Following are UN Deputy Secretary-General Amina J. Mohammed’s remarks, as prepared for delivery, at the 2018 European Union-United Nations Spotlight Initiative High-level Event at the General Assembly for the launch of the Latin America Regional Programme “Working in Partnership with Latin American Countries to Stop Femicide”, in New York today:
I am pleased to welcome you all here, one year since we launched the Spotlight Initiative here at the United Nations.
This Initiative aimed at eliminating violence against women and girls is bold and comprehensive. It is rooted in strong partnerships between the European Union, Governments, civil society organizations and the United Nations at [the] country level. It re-affirms our joint commitment to eliminating all forms of violence against women and girls by 2030, and to placing gender equality at the centre of our efforts to achieve the Sustainable Development Goals.

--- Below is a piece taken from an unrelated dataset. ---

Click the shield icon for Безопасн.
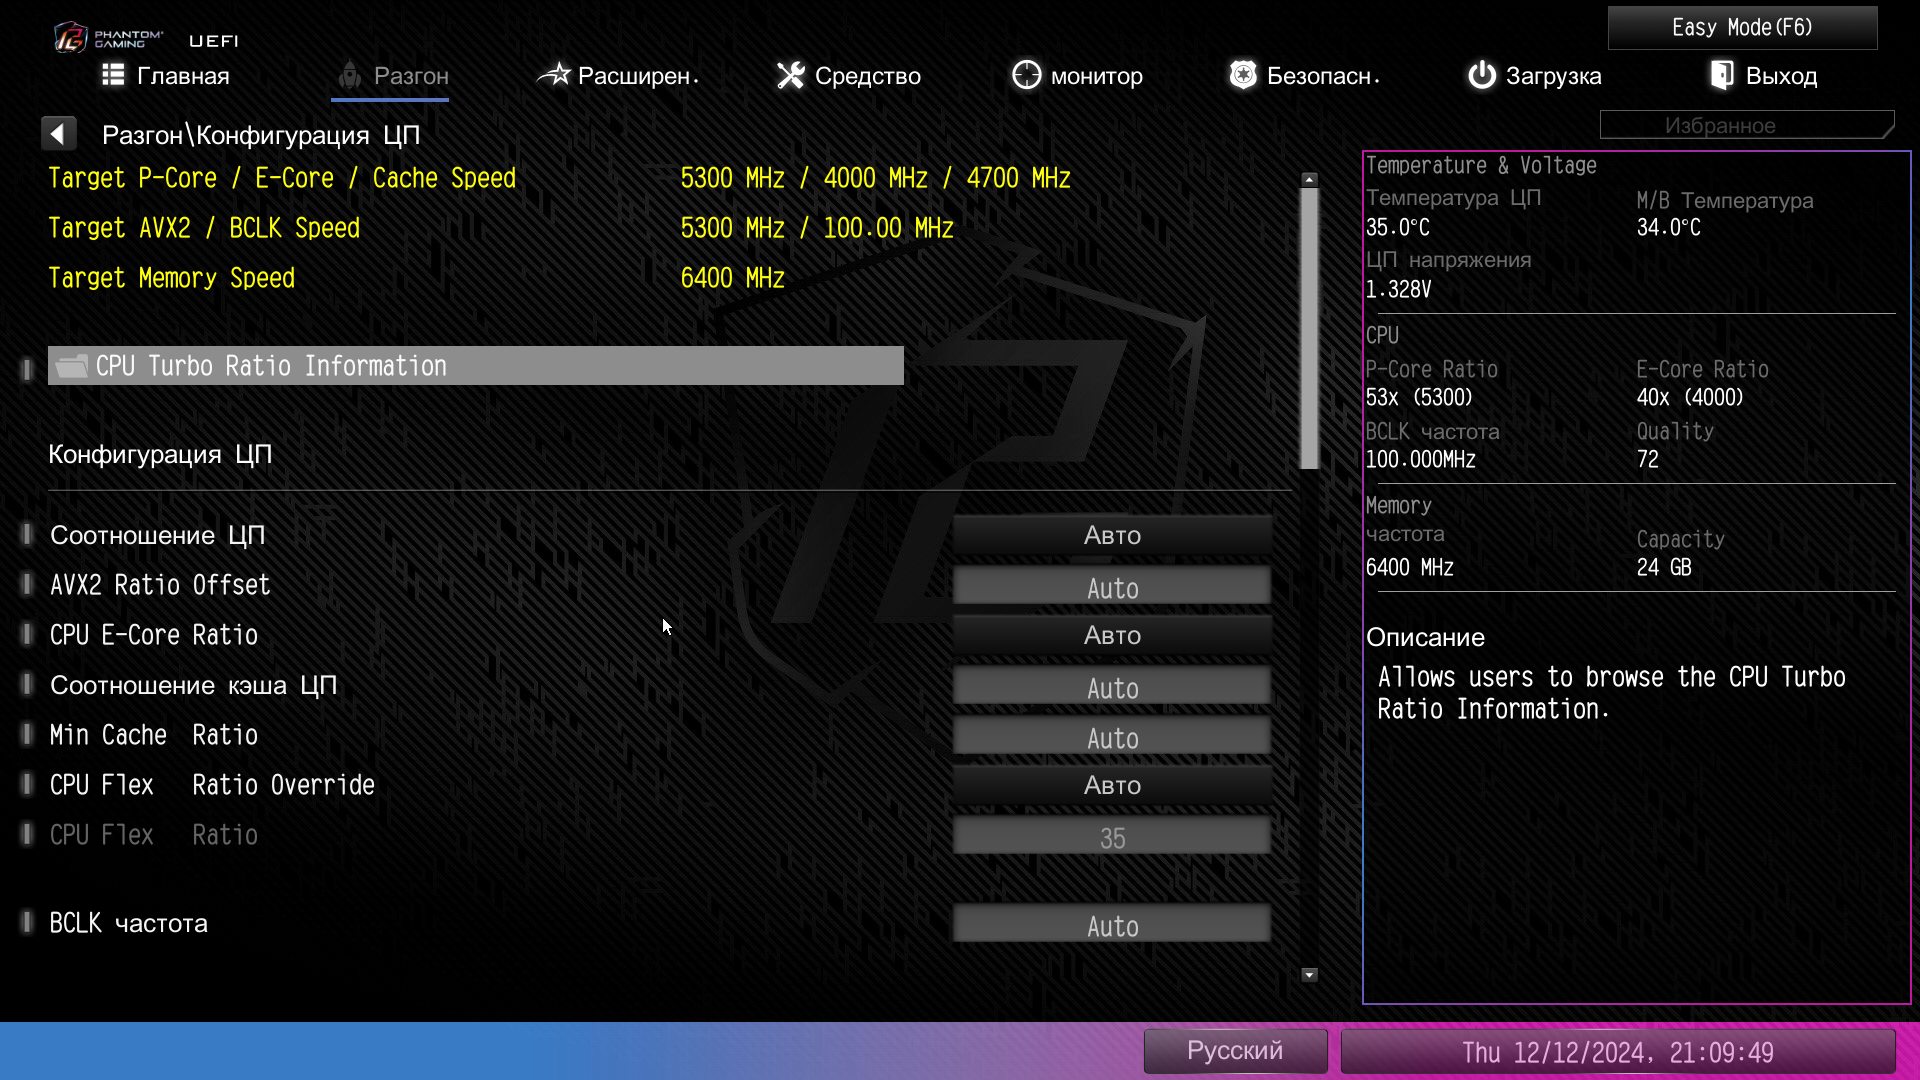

Given the pervasive, universal and entrenched nature of violence against women and girls, we knew that we would need to combine our individual efforts if we were to succeed. And today we are here to follow through with concerted action.
This morning we are launching the Spotlight Initiative in Argentina, El Salvador, Guatemala, Honduras and Mexico. These five countries have shown the political courage to confront and end femicide ‑ a crime that claims the lives of 12 women a day in Latin America. Latin America is home to 14 of the 25 countries with the highest rates of femicide in the world. Ninety-eight per cent of gender‑related killings go unprosecuted.
The €50 million investment we are announcing today will go into action to: address legislative and policy gaps; strengthen institutions; promote attitudes of gender equality; provide quality services for survivors, and reparations for victims of violence and their families; produce disaggregated data; and empower women’s movements in the five priority countries.
Addressing femicide comprehensively from each of these angles is essential to successful and lasting results. When a woman or girl is killed just because of her gender, it reflects social norms and attitudes rooted in inequality and power imbalances between women and men. Effective prevention, a critical pillar of the Spotlight Initiative, will require us to join forces and support national efforts to combat the normalization of violence against women, where family violence, sexual harassment and other forms of aggression in private and public spaces are so pervasive they can go unchecked.
Today we remember women like Mariana Lima, who was killed by her police officer husband in Mexico in 2010, and her mother Irinea Buendía, who fought for six painful years [before] her daughter’s murderer was brought to justice. We need to end impunity for perpetrators and ensure that no woman or girl experiences violence either in the home from a partner or in any public space, including from gangs, traffickers or others.
No woman should die because she is a woman. Through the Spotlight Initiative, these five countries will show the world how political will, investment and a coordinated effort can lead to transformative change in attitudes and behaviour, and end the culture of violence.
I am happy to see that our extensive collaboration over the past year has borne fruit in the form of these five new country programmes. I would like to appreciate the leadership of United Nations Entity for Gender Equality and the Empowerment of Women (UN-Women), United Nations Population Fund (UNFPA), United Nations Development Programme (UNDP) and regional commissions at country level, as well as United Nations Children’s Fund (UNICEF) and all other implementing agencies, and our partners, for working together with the European Union and delivering as one.
I hope that these are the first of many. I urge all partners and supporters of the Spotlight Initiative to continue working in this collective spirit to end femicide once and for all. Thank you.